Sodium chloride replenishes extracellular sodium and chloride ions critical for maintaining fluid balance and cellular function. Potassium chloride provides potassium ions essential for cardiac and neuromuscular function. Sodium acetate serves as a bicarbonate precursor, metabolized in the liver to bicarbonate ions, which buffer excess hydrogen ions, correcting metabolic acidosis. The combination restores electrolyte balance and acid-base homeostasis, improving cellular and systemic physiological functions.

Pharmacokinetics
  • Absorption: Immediate systemic availability upon intravenous administration.
  • Distribution: Electrolytes distribute predominantly in the extracellular fluid.
  • Metabolism: Sodium acetate is rapidly metabolized in the liver to bicarbonate.
  • Elimination: Sodium and potassium are primarily excreted by the kidneys.
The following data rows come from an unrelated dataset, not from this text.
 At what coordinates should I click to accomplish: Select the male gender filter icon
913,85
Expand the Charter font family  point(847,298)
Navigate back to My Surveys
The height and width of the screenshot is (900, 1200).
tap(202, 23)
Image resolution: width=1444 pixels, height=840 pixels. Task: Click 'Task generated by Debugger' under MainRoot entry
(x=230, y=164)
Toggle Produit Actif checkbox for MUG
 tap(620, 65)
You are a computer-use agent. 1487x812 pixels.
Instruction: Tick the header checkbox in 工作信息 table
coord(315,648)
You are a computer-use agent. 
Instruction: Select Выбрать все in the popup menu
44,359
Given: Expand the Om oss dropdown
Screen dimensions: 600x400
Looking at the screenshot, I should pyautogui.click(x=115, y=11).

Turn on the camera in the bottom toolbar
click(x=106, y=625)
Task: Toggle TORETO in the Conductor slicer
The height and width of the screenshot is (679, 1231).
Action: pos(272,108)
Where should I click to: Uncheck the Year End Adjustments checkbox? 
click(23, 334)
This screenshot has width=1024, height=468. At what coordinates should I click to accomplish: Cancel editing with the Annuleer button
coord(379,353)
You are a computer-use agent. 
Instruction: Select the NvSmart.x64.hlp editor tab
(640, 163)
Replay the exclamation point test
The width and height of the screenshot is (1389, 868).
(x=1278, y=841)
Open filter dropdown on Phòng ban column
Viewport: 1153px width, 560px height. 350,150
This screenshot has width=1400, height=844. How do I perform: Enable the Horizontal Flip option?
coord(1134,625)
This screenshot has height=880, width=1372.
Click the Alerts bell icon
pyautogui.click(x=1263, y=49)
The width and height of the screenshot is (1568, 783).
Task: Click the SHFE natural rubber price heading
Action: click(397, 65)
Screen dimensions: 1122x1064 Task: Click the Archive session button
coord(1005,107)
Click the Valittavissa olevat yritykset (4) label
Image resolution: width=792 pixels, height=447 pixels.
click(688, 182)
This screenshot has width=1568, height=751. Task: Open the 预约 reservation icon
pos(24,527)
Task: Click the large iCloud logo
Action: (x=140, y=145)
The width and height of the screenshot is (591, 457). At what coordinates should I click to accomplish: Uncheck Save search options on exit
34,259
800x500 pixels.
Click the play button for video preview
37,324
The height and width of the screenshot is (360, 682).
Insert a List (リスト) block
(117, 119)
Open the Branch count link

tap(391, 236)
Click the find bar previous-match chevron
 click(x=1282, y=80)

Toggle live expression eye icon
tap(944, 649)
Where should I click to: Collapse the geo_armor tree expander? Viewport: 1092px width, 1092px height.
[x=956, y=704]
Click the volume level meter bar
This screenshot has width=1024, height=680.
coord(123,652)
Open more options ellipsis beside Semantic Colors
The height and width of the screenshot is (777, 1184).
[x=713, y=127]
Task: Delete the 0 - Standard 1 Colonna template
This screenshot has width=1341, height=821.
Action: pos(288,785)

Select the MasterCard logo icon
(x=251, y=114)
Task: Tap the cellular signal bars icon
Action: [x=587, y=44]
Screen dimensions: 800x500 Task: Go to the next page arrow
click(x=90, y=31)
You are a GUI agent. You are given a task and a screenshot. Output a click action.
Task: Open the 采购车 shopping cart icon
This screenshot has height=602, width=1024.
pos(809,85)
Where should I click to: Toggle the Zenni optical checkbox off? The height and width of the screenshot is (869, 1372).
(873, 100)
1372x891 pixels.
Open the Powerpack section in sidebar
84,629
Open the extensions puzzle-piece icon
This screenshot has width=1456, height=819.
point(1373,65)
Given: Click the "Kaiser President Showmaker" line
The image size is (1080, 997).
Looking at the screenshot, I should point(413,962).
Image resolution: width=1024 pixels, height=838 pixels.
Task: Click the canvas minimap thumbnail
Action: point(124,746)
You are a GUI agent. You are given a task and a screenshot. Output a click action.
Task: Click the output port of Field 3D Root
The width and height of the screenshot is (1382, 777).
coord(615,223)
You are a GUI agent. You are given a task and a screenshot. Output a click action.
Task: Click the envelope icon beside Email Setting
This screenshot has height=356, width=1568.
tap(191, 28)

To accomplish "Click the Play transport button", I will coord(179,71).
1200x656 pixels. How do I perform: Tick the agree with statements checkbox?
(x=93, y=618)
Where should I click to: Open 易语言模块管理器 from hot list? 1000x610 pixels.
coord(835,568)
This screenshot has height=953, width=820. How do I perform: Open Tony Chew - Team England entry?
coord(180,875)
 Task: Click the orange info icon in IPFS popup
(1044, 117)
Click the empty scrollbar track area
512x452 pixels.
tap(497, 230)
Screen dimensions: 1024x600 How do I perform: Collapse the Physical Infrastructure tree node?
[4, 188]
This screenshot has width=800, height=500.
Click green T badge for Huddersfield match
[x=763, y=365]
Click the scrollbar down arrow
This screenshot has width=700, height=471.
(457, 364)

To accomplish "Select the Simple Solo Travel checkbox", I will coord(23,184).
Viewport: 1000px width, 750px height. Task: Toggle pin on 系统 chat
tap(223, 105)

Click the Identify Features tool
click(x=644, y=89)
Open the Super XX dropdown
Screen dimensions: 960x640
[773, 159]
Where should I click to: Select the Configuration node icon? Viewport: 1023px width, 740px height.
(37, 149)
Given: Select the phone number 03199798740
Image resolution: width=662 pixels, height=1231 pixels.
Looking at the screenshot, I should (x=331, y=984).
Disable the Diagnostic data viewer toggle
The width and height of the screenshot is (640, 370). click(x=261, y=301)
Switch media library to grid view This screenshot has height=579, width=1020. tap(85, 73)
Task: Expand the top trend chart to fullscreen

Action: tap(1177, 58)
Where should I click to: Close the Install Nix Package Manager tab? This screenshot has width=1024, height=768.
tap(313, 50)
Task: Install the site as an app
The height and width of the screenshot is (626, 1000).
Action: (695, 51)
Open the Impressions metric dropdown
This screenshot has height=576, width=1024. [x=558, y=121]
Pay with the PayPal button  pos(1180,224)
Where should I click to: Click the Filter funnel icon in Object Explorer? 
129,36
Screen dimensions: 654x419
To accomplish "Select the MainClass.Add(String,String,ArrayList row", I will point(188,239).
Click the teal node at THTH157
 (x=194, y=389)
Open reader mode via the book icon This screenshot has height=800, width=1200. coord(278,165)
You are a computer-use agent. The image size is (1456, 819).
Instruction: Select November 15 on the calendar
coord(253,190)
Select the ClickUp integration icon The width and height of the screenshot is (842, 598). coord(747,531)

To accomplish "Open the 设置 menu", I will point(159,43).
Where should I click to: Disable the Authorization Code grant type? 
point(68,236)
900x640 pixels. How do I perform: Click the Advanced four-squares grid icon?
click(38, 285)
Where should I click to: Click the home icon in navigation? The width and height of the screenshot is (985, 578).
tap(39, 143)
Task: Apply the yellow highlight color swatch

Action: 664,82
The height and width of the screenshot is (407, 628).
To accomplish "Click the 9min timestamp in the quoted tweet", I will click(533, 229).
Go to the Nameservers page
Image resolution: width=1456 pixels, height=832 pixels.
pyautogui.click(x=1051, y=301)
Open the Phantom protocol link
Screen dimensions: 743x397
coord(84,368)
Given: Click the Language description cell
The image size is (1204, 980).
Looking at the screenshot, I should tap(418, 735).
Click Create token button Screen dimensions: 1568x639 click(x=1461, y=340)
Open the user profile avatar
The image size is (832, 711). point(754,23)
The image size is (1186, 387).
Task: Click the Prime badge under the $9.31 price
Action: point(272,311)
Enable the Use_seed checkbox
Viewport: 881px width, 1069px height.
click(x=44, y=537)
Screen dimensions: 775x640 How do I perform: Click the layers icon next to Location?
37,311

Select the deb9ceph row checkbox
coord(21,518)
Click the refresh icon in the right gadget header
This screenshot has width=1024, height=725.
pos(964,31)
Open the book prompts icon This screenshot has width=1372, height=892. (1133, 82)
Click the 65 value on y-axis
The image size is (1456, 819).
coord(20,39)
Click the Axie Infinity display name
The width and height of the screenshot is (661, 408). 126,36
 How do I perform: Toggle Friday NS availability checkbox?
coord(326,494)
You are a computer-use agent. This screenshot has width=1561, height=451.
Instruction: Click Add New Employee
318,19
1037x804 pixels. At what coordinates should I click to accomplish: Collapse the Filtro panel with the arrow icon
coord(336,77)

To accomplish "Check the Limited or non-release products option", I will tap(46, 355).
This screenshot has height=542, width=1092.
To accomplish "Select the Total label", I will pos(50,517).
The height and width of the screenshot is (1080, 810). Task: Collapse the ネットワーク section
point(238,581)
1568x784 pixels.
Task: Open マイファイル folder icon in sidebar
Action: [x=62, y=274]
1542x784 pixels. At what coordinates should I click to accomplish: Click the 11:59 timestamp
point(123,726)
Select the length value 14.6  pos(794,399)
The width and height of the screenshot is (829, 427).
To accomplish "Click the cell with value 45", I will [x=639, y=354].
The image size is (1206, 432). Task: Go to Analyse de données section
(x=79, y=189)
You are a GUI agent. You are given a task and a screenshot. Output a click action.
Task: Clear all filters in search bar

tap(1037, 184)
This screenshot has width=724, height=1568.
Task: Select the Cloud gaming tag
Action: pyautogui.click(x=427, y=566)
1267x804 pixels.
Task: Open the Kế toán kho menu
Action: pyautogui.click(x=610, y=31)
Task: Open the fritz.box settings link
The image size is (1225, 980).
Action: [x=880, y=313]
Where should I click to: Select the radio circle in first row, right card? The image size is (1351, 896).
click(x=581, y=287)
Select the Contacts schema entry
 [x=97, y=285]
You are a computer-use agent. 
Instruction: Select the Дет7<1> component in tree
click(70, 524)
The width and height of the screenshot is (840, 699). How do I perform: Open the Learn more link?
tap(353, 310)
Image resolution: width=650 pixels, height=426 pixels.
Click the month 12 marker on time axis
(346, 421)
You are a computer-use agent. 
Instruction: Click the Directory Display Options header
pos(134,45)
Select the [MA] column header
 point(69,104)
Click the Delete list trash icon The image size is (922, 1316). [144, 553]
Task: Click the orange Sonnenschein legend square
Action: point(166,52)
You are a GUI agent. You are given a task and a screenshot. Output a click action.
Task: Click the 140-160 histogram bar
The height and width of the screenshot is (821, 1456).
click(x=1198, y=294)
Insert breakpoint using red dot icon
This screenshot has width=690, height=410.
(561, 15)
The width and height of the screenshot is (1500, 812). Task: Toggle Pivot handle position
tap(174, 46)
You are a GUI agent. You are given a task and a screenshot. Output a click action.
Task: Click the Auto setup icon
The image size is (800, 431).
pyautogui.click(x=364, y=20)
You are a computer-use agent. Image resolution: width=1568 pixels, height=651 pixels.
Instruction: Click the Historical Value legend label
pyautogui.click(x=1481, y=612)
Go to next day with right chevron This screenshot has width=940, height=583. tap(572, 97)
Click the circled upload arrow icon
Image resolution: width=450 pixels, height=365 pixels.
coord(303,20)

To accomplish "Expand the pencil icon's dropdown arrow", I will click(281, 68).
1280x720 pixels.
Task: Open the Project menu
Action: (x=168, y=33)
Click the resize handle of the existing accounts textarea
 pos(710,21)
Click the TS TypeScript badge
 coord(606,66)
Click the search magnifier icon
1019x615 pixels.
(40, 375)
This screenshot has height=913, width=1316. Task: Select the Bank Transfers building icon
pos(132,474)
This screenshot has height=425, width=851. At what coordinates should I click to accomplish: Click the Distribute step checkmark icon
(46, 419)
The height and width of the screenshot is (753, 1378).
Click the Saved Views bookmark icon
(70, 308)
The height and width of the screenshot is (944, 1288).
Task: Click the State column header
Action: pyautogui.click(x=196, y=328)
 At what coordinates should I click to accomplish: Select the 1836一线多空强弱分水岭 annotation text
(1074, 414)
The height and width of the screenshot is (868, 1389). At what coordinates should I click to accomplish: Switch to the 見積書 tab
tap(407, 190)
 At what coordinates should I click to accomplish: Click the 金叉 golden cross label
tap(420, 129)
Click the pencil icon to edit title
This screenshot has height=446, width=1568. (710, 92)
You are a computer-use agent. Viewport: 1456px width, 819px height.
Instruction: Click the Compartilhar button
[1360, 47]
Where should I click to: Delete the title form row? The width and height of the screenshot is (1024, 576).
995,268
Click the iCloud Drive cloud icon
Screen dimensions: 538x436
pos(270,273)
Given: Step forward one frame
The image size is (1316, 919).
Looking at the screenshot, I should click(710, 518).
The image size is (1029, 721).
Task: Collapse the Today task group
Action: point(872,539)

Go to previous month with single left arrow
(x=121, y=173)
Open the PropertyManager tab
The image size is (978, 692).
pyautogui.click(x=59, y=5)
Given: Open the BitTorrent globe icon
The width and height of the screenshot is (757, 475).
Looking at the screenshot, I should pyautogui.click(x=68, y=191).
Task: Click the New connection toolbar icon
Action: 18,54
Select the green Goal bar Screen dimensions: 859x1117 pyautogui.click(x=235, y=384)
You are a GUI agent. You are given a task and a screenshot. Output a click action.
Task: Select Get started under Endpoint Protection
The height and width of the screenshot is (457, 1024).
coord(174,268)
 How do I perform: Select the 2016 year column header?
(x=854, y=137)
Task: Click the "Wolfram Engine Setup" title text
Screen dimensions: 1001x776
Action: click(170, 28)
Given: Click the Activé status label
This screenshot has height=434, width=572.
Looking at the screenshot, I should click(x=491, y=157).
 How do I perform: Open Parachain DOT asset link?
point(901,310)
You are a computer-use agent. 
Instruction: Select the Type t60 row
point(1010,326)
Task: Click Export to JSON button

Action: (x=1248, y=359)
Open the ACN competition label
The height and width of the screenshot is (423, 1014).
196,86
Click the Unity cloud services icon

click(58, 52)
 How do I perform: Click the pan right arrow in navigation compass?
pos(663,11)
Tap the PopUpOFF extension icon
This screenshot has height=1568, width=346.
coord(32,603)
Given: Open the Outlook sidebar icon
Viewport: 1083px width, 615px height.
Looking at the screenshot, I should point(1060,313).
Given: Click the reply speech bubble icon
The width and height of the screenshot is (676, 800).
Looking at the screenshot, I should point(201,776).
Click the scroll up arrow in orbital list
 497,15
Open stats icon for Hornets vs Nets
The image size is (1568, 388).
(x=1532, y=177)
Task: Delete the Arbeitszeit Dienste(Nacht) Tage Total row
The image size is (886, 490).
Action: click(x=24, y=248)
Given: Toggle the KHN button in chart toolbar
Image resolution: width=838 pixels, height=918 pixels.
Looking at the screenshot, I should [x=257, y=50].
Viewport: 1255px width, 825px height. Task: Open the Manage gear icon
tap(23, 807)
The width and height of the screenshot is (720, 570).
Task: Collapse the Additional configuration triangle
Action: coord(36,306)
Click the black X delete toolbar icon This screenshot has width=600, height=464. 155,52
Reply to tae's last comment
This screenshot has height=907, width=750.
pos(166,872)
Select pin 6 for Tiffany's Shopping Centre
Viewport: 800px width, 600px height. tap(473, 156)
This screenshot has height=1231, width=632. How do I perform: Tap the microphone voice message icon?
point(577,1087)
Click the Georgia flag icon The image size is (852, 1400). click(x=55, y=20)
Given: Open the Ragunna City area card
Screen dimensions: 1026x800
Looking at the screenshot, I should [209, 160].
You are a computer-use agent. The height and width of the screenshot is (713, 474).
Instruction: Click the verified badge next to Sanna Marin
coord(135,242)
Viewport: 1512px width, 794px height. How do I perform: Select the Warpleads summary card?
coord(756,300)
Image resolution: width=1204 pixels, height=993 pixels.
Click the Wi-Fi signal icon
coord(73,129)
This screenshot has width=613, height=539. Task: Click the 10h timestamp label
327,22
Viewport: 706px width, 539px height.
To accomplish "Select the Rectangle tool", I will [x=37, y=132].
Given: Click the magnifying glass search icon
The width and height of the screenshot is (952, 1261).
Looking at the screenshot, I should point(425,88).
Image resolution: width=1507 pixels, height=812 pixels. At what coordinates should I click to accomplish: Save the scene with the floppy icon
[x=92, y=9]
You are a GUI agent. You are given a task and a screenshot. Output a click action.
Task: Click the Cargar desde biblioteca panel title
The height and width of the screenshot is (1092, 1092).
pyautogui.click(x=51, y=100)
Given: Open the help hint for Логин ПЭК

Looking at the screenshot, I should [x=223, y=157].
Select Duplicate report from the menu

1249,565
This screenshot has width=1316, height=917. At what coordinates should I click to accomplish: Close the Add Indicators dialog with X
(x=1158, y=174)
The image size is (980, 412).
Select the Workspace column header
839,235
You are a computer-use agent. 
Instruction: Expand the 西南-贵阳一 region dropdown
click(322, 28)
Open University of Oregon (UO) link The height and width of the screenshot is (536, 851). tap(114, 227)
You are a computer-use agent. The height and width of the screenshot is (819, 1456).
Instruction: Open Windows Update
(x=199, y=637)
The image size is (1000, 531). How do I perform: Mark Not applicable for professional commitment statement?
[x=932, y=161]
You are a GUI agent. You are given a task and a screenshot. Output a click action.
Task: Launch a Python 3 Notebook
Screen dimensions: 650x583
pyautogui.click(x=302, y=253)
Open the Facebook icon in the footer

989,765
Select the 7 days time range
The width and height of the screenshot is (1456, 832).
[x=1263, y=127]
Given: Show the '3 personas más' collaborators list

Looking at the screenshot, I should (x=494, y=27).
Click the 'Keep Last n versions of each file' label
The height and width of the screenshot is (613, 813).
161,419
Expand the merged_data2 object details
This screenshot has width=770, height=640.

Acetate metabolism produces carbon dioxide and water.
  • Onset: Immediate upon infusion.
  • Half-life: Variable depending on renal function and metabolic status.
Pregnancy Category & Lactation
  • Pregnancy: No known teratogenic effects; use only if clearly indicated with monitoring.
  • Lactation: Electrolytes are naturally present in breast milk; considered safe.
Therapeutic Class
  • Electrolyte and Acid-Base Replacement Therapy.
  • Subclass: Crystalloid intravenous fluids with potassium supplementation and bicarbonate precursors.
Contraindications
  • Known hypersensitivity to components.
  • Hyperkalemia or severe renal failure without dialysis.
  • Hypernatremia or fluid overload conditions.
  • Metabolic alkalosis.
  • Anuria.
Warnings & Precautions
  • Monitor electrolytes and acid-base balance regularly.
  • Caution in renal impairment, heart failure, and predisposition to hyperkalemia.
  • Risk of arrhythmias with potassium imbalance.
  • Avoid rapid infusion to prevent volume overload or electrolyte disturbances.
Side Effects
  • Common: Injection site discomfort, mild electrolyte shifts.
  • Serious but rare: Cardiac arrhythmias, hyperkalemia-induced paralysis, volume overload.
Drug Interactions
  • Potassium-sparing diuretics, ACE inhibitors, ARBs increase hyperkalemia risk.
  • Digitalis toxicity risk altered by potassium levels.
  • Lithium clearance affected by sodium levels.
  • No significant CYP450 involvement.
Recent Updates or Guidelines
  • Increased emphasis on cautious potassium administration.
  • Use in balanced electrolyte solutions preferred to minimize chloride-associated acidosis.
Storage Conditions
  • Store at 20°C to 30°C, protect from freezing and light.
  • Use aseptically; discard if compromised.